— Begin Source records —
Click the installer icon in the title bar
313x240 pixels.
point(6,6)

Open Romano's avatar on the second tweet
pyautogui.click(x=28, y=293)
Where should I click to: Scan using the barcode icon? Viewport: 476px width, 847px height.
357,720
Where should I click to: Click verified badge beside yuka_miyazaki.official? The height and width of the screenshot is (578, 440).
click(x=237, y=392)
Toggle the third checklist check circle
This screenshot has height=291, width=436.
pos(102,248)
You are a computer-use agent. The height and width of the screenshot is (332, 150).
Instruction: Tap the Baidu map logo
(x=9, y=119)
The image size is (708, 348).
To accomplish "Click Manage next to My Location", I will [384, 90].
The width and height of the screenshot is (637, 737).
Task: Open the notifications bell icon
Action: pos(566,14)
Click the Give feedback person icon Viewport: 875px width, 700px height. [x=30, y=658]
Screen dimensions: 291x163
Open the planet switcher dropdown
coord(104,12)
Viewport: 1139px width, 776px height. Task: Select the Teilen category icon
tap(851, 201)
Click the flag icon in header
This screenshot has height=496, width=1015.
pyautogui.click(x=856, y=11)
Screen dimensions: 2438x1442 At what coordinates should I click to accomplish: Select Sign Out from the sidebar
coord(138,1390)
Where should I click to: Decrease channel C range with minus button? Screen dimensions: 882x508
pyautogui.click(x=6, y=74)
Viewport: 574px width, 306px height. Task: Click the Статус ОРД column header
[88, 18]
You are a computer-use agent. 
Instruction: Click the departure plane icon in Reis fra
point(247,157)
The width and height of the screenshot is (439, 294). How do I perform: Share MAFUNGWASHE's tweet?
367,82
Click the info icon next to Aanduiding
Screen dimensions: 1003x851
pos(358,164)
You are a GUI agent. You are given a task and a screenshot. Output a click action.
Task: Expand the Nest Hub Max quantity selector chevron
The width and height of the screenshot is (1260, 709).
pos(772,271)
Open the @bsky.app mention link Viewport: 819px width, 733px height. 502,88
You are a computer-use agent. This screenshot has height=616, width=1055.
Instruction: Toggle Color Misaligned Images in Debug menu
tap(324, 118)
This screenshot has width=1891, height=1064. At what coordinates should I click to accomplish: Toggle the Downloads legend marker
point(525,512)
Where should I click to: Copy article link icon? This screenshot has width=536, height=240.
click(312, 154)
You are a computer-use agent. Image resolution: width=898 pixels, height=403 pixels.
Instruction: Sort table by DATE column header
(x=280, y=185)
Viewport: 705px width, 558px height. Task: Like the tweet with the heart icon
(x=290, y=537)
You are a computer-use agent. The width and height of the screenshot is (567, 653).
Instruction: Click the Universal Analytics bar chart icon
— End Source records —
Your instructions:
Please count how many lines of the listing above contain the string "accomplish", matching case exactly, and give only the number.

Task result:
3